Layer-3 topology records are created by performing a traceroute command from a Data Collector or the All-In-One Appliance to the discovered network hardware every two hours:

  • For each "hop" in a traceroute that specifies an IP address associated with a discovered device, SL1 creates a layer-3 topology record that connects the device from the previous hop to the device for the current hop.
  • Layer-3 topology records are created only when both devices are discovered; layer-3 topology records are not created when one or both of the two devices is unknown.

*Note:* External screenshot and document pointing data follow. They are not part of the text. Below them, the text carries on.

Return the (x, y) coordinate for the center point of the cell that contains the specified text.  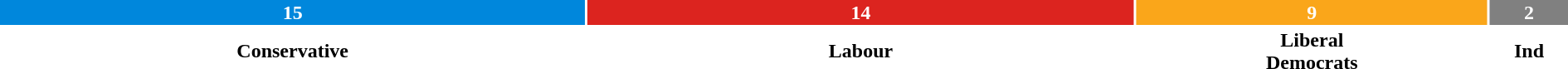
2 (1529, 12)
15 (292, 12)
9 (1312, 12)
14 (860, 12)
For the text-containing cell, return its midpoint in [x, y] coordinate format. 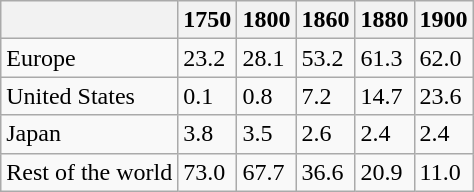
3.8 [208, 134]
Rest of the world [90, 172]
14.7 [384, 96]
0.8 [266, 96]
23.2 [208, 58]
53.2 [326, 58]
1800 [266, 20]
7.2 [326, 96]
11.0 [444, 172]
67.7 [266, 172]
20.9 [384, 172]
62.0 [444, 58]
1750 [208, 20]
73.0 [208, 172]
28.1 [266, 58]
1900 [444, 20]
2.6 [326, 134]
1860 [326, 20]
Europe [90, 58]
0.1 [208, 96]
Japan [90, 134]
36.6 [326, 172]
United States [90, 96]
61.3 [384, 58]
23.6 [444, 96]
3.5 [266, 134]
1880 [384, 20]
Detect which cell encompasses the target text, then output its (x, y) center coordinate. 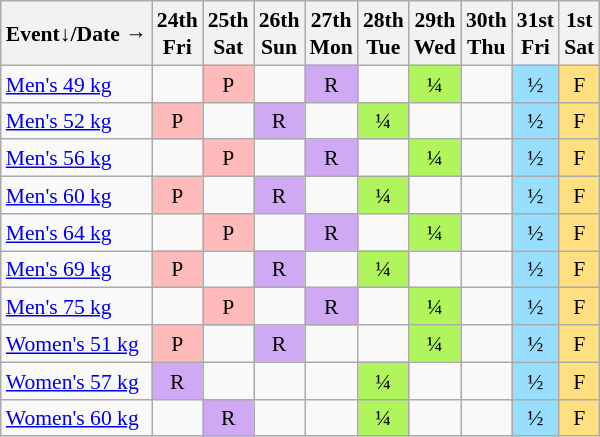
25thSat (228, 33)
Men's 56 kg (76, 158)
Women's 57 kg (76, 380)
27thMon (332, 33)
Men's 75 kg (76, 306)
1stSat (579, 33)
Men's 60 kg (76, 194)
Men's 64 kg (76, 232)
30thThu (486, 33)
29thWed (435, 33)
Men's 49 kg (76, 84)
Women's 60 kg (76, 418)
Event↓/Date → (76, 33)
Men's 52 kg (76, 120)
Men's 69 kg (76, 268)
Women's 51 kg (76, 344)
24thFri (178, 33)
28thTue (384, 33)
31stFri (536, 33)
26thSun (280, 33)
Return the (X, Y) coordinate for the center point of the cell that contains the specified text.  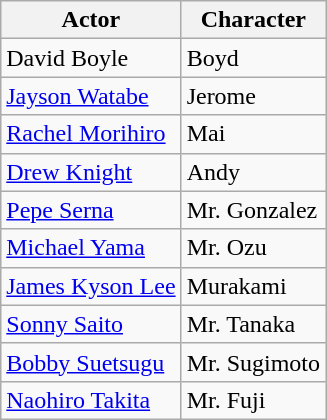
Mr. Sugimoto (253, 362)
Rachel Morihiro (91, 134)
Andy (253, 172)
Murakami (253, 286)
Actor (91, 20)
Boyd (253, 58)
Mr. Tanaka (253, 324)
James Kyson Lee (91, 286)
Drew Knight (91, 172)
Mr. Gonzalez (253, 210)
Mr. Fuji (253, 400)
Sonny Saito (91, 324)
Jayson Watabe (91, 96)
Mr. Ozu (253, 248)
David Boyle (91, 58)
Naohiro Takita (91, 400)
Character (253, 20)
Jerome (253, 96)
Pepe Serna (91, 210)
Michael Yama (91, 248)
Bobby Suetsugu (91, 362)
Mai (253, 134)
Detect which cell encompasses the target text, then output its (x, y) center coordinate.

  • If the IP address associated with a hop is associated with an unknown device, SL1 does not store that hop or any subsequent hops for that traceroute.
  • Layer-3 topology records describe only that two devices are connected; layer-3 topology records do not describe which interfaces on those devices are connected.

For SL1 to create layer-3 topology records, the following requirements must be met:

  • All traceroute commands for layer-3 topology collection originate from Data Collectors or an All-In-One Appliance. Therefore, the parent node(s) in the layer-3 topology is always a Data Collector or the All-In-One Appliance. For SL1 to create layer-3 topology records, all Data Collectors and All-In-One Appliances must be discovered.

  • SL1 performs traceroute commands to devices that have the L3 Topology option enabled. The L3 Topology option is defined in the device class assigned to a device. For SL1 to perform layer-3 topology collection, at least one device in your system must have the L3 Topology option enabled in the device class.
  • Your network configuration must allow the traffic generated by the traceroute commands. To test whether your network allows this traffic, go to the Device Toolbox page (by clicking the Toolbox tab in the Device Administration panel) for a device with the L3 Topology option enabled, and then click the Traceroute icon.

A device that has the L3 Topology option disabled can still be associated with a layer-3 topology record. If an IP address associated with a device that has the L3 Topology option disabled appears as a "hop" in a traceroute command performed for a different device, the device with the L3 Topology option disabled will be associated with the layer-3 topology records that represent the hops to and from that device.

To view layer-3, go to the Layer 3 Mappage (Classic Maps > Topology Maps > Layer-3). For details on viewing layer-3 maps, see thesection on viewing layer-3 maps.